Dataset entries:
:::::

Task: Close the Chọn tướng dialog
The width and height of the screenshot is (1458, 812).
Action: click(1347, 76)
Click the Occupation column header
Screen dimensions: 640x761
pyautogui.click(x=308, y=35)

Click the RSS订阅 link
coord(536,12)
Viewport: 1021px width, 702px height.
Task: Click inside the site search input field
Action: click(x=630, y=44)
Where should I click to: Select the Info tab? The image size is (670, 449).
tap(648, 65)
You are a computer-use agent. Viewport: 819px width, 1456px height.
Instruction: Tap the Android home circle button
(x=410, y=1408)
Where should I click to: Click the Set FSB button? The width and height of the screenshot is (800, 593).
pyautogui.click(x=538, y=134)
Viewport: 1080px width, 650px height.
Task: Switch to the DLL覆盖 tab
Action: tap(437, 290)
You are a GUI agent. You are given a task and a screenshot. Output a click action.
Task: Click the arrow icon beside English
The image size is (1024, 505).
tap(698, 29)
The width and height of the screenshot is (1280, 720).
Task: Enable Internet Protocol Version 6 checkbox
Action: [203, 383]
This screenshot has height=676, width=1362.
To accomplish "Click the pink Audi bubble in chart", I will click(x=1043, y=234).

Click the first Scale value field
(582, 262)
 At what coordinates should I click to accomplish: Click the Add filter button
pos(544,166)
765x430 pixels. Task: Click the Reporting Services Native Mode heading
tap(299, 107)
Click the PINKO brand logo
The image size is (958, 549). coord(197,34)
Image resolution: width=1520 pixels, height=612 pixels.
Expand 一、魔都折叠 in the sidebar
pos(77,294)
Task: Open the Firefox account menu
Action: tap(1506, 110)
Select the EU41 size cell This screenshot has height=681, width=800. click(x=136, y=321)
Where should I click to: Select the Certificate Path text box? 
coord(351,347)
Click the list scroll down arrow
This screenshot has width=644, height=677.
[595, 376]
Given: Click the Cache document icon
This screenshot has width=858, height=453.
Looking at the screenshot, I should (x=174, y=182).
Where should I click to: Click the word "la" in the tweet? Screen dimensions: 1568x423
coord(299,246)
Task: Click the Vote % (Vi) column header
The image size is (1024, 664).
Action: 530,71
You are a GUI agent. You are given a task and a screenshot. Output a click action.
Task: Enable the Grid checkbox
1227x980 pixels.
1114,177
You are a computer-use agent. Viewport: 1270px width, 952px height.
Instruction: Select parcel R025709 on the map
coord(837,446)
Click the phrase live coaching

:::::

#### WORK TO BE COMPLETED
Given the data above, which lines hold the string "computer"? Return them.

#### SOLUTION BELOW
You are a computer-use agent. Viewport: 819px width, 1456px height.
You are a computer-use agent. Viewport: 1270px width, 952px height.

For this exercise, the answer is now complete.